Aufgaben:
- 1) Gib bitte den Abschnitt aus dem Text über die Internationalen Förderklassen wortgetreu wieder, und zwar zwischen "Ankommen auf Deutsch" und "Qualifizierung ist hoch.", beide eingeschlossen.
- 2) Beantworte anhand des Textes über die Internationalen Förderklassen diese Fragen:
(a) Wie alt sind die Jungen und Mädchen der Internationalen Förderklasse II?
(b) Seit wann werden in den Räumen der ehemaligen Förderschule in Gelsenkirchen ausschließlich neu zugewanderte Kinder unterrichtet?
(c) Wer leitet den Standort Surressestraße?

Extrahierter Text:
__________

Ankommen auf Deutsch
Ob geflüchtet oder mit Migrationshintergrund: Der Start in ein fremdes Schulsystem ist nicht leicht – Sprachkenntnisse sind hier zentral. Wie können Lehrkräfte damit umgehen? Ein Impulspapier von Christiane Bainski zeigt: Der Bedarf an Beratung und Qualifizierung ist hoch.
Leonardo lehnt sich an die Wand des Klassenzimmers. Er schwankt dabei, als wäre ihm schwindelig. Es ist 10.30 Uhr, in fünf Tischgruppen sitzen die 15 Schüler*innen der Internationalen Förderklasse II, auf dem Stundenplan steht Deutsch. Die Jungen und Mädchen sind zwischen 13 und 14 Jahre alt, es sind leistungsstarke Schüler*innen, ungefähr auf dem Niveau der sechsten Klasse. An der Wand hängen gemalte Bilder, an der Tür kleben bunte Blätter mit den Klassenregeln „Ich höre zu“ und „Ich lache nicht über meine Mitschüler“. Trotzdem schauen alle amüsiert, als der 13-jährige Leonardo vormacht, was die Sätze „Aber es wird ihm schwindelig. Er lehnt sich gegen die Wand“ bedeuten. Es ist ein fröhliches und gemeinsames Lachen. Auch Leonardo grinst verschmitzt. Seine Lehrerin Natalia Wenn nickt, ruft „Genau!“ und macht es ebenfalls vor. Die Beauftragte für Deutsch als Zweitsprache will alle Sinne der Schüler*innen ansprechen, während sie die neue Sprache lernen.
Vielfältige mehrsprachige Schülerschaft
Seit dem Sommer 2018 werden in den Räumen einer ehemaligen Förderschule in Gelsenkirchen ausschließlich Kinder unterrichtet, die neu zugewandert sind und aufgrund mangelnder Sprachkenntnisse nicht am Regelunterricht teilnehmen können. Es ist ein weitgehend eigener Schulbetrieb am Standort für die Förderklassen in der Surressestraße, der zur Gesamtschule Erle gehört. Etwa 60 Schüler*innen lernen aktuell hier, verteilt auf vier Internationale Förderklassen, kurz IFö. Viele sind aus ihren Heimatländern geflüchtet, aus Syrien, Afghanistan oder dem Irak. Andere stammen aus Südosteuropa, wie Leonardo, der mit seiner Familie vor zehn Monaten aus Kroatien nach Gelsenkirchen kam. Er hatte zuvor sogar zwei Jahre Deutsch in der Schule – eine Ausnahme. „Viele Schüler aus Rumänien oder Bulgarien haben gar keine Schulerfahrung, das macht es für sie erst mal schwer. Sie müssen neben der Sprache auch das Lernen lernen“, sagt Martin Rhein. Der 35-jährige Pädagoge leitet den Standort Surressestraße. Auch für ihn, erklärt er, war es ein Sprung ins kalte Wasser.

__________

Bereitgestelltes Material:
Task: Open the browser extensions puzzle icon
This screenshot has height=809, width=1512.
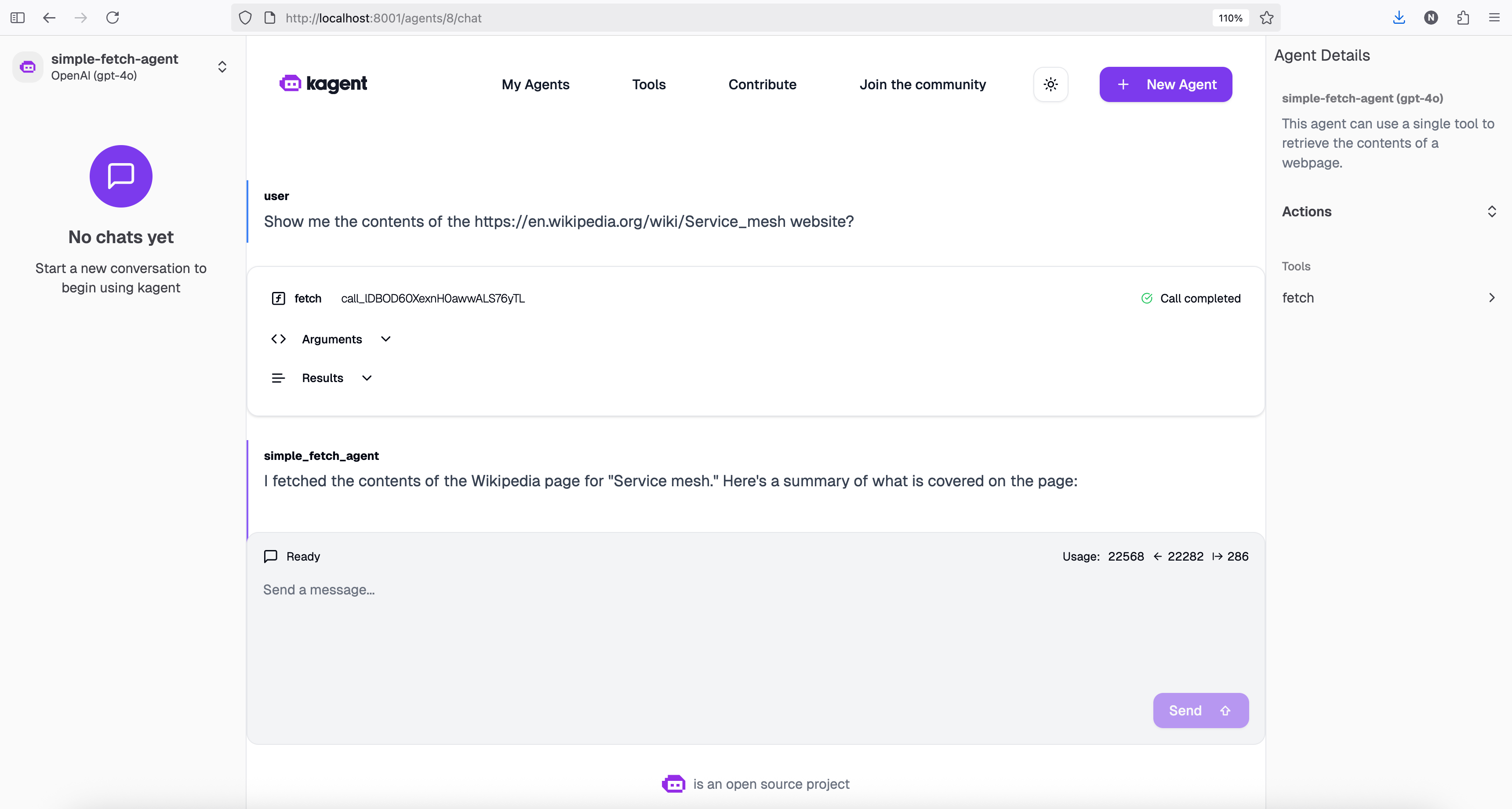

__________

Lösungen zur Übung:
- 1)
Ankommen auf Deutsch
Ob geflüchtet oder mit Migrationshintergrund: Der Start in ein fremdes Schulsystem ist nicht leicht – Sprachkenntnisse sind hier zentral. Wie können Lehrkräfte damit umgehen? Ein Impulspapier von Christiane Bainski zeigt: Der Bedarf an Beratung und Qualifizierung ist hoch.

- 2)
(a) Zwischen 13 und 14 Jahre.
(b) Seit dem Sommer 2018.
(c) Martin Rhein.